TASK INPUTS:
= = = = = = =

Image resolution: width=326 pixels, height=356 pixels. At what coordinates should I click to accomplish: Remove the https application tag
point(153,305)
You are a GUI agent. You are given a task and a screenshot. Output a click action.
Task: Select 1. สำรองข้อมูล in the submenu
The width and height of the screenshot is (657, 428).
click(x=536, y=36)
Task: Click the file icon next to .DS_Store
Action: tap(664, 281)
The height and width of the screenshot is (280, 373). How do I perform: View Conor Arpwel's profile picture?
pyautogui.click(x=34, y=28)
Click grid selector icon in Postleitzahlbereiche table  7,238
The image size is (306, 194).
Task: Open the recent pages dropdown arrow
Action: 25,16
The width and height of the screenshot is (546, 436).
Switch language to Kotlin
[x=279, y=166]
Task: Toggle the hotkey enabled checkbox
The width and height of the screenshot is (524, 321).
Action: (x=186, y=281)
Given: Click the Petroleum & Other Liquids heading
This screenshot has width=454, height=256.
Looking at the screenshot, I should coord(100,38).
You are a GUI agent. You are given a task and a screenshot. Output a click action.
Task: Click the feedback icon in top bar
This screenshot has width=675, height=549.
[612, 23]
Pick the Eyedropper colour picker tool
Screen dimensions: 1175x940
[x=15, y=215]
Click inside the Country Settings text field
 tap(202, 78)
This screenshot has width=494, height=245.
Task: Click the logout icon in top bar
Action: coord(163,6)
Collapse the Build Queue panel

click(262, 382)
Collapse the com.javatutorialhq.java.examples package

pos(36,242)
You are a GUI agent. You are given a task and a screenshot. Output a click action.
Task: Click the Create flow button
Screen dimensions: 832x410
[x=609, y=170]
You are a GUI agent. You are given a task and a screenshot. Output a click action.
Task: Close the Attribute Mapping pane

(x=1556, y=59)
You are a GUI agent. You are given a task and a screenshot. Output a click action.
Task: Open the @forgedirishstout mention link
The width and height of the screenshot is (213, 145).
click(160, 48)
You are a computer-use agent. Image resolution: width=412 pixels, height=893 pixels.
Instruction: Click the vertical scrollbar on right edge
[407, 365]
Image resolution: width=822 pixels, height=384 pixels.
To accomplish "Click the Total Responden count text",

= = = = = = =

Return all of the entries above exactly as they stand.

TASK RESULT:
Image resolution: width=326 pixels, height=356 pixels. At what coordinates should I click to accomplish: Remove the https application tag
point(153,305)
You are a GUI agent. You are given a task and a screenshot. Output a click action.
Task: Select 1. สำรองข้อมูล in the submenu
The width and height of the screenshot is (657, 428).
click(x=536, y=36)
Task: Click the file icon next to .DS_Store
Action: tap(664, 281)
The height and width of the screenshot is (280, 373). How do I perform: View Conor Arpwel's profile picture?
pyautogui.click(x=34, y=28)
Click grid selector icon in Postleitzahlbereiche table  7,238
The image size is (306, 194).
Task: Open the recent pages dropdown arrow
Action: 25,16
The width and height of the screenshot is (546, 436).
Switch language to Kotlin
[x=279, y=166]
Task: Toggle the hotkey enabled checkbox
The width and height of the screenshot is (524, 321).
Action: (x=186, y=281)
Given: Click the Petroleum & Other Liquids heading
This screenshot has width=454, height=256.
Looking at the screenshot, I should coord(100,38).
You are a GUI agent. You are given a task and a screenshot. Output a click action.
Task: Click the feedback icon in top bar
This screenshot has width=675, height=549.
[612, 23]
Pick the Eyedropper colour picker tool
Screen dimensions: 1175x940
[x=15, y=215]
Click inside the Country Settings text field
 tap(202, 78)
This screenshot has width=494, height=245.
Task: Click the logout icon in top bar
Action: coord(163,6)
Collapse the Build Queue panel

click(262, 382)
Collapse the com.javatutorialhq.java.examples package

pos(36,242)
You are a GUI agent. You are given a task and a screenshot. Output a click action.
Task: Click the Create flow button
Screen dimensions: 832x410
[x=609, y=170]
You are a GUI agent. You are given a task and a screenshot. Output a click action.
Task: Close the Attribute Mapping pane

(x=1556, y=59)
You are a GUI agent. You are given a task and a screenshot. Output a click action.
Task: Open the @forgedirishstout mention link
The width and height of the screenshot is (213, 145).
click(160, 48)
You are a computer-use agent. Image resolution: width=412 pixels, height=893 pixels.
Instruction: Click the vertical scrollbar on right edge
[407, 365]
Image resolution: width=822 pixels, height=384 pixels.
To accomplish "Click the Total Responden count text",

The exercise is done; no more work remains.